En torpes actos de heroísmo alegremente asumidos (ya que está claro que la vida y la
salud del héroe jamás correrán verdadero peligro) y que dejan en ridículo a los
enemigos. Un arsenal, en fin, capaz de sostener el interés durante algunos minutos.
Pero la artística concluye
con los títulos. Y el arsenal no va a renovarse de aquí en más, aunque el despliegue
escenográfico, prolijamente superproducido, distraerá seguramente al ojo en unos cuantos
tramos. La anécdota toma la posta de Austin Powers, International Man Of Mystery
(1997, mucho mejor que esta). Las cosas están así: el Dr. Malo, villano al que también encarna Myers, vuelve
de un largo destierro en el espacio al que lo confinó Powers y usa su máquina del tiempo para
regresar a los '60. Una vez allí, se alza con el mojo del protagonista,
que es algo así como la esencia de su carisma. Lo extrae del cuerpo de Powers, congelado
por el malo en algún momento del primer capítulo. Powers también viaja hacia atrás en
el tiempo, y oportunamente confrontarán.
La psicodelia está a la orden del día.
Cuarteles generales que remedan viejas series de TV, artefactos curvos, diseños
espiralados, pasos de baile, ropa y mucha música (incluidos referentes de la
"psicodelia" actual, como el tema American Woman de Lenny Kravitz), todo apunta
hacia los locos sixties. Que se esfuerzan por aparecer más cómicos que nunca,
aunque al final de la película podrían ser rebautizados como los diez años más tontos
de la historia.
Otros rasgos, otros gestos, se reiteran
tanto o más que los del propio Myers. Las beldades, encabezadas por la blonda y
ascendente Heather Graham (Juegos de placer), hacen las veces de adornos, cual si
fueran parte del mobiliario sesentista. Y son objeto de los inacabables chistes
"sexuales" gastados en más de un sentido por Powers. El más
insólito de cuyos poderes, dicho sea de paso, es la irresistible atracción que, feo como
es, despierta en las mujeres hermosas. En el humor a la Myers la escatología
desempeña un rol central. Escupidas, heces, flatos forman parte de un menú que se
expande en proporción inversa a las ideas a medida que avanza la trama. Un humor de trazo
grueso, primo hermano del de Beavis & Butthead, o del que ejercía Jim Carrey antes de
sacar diploma de sensato con The Truman Show. Hay un chiste medianamente
bueno cada cinco o seis. Los demás se estiran tanto que recuerdan a los machacones
parlamentos del personaje que lanzó a la fama a Myers, con lo que las bromas de Austin
Powers acaban pareciéndose demasiado a las de El mundo según Wayne.

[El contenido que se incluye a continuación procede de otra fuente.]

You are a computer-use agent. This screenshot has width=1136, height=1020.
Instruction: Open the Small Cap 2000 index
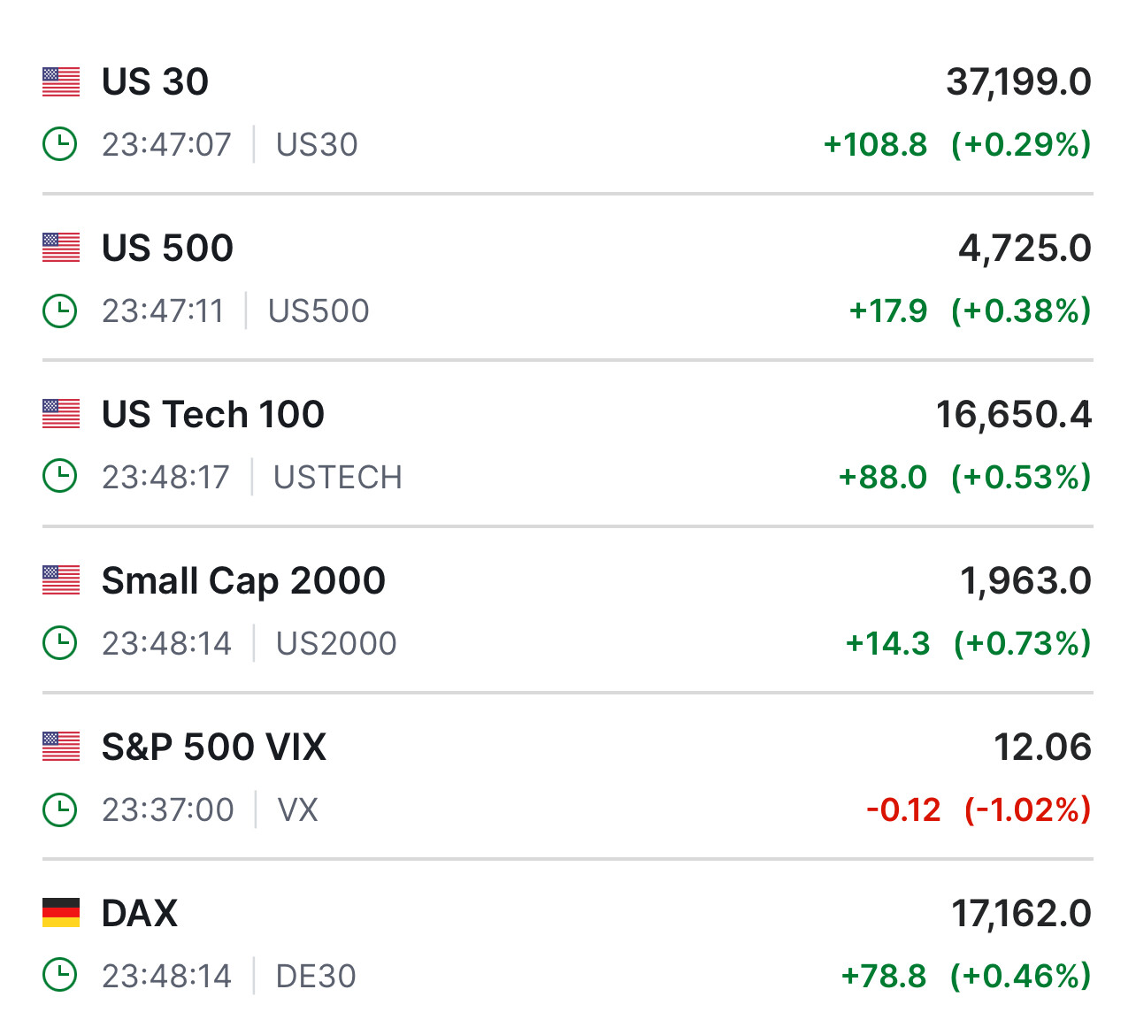[243, 580]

Entre lo francamente penoso habría que
contabilizar el hecho de que la escatología y las humoradas hacen blanco creciente sobre
un par de criaturas que acusan deficiencias físicas. Se trata del fat bastard,
traducido como Gordo Hijopú, y de Minimí, un clon miniaturizado del Dr. Malo. El primero
es un tremendo obeso (al que anima Myers, pero tan caracterizado que nadie podría
reconocerlo) y el segundo un enano minúsculo, encarnado por Verne Troyer, que mide 75
centímetros dentro y fuera de la pantalla. El manco y el tullido faltaron a la cita, pero
esto no termina acá. Los deben haber reservado para la tercera entrega de la serie.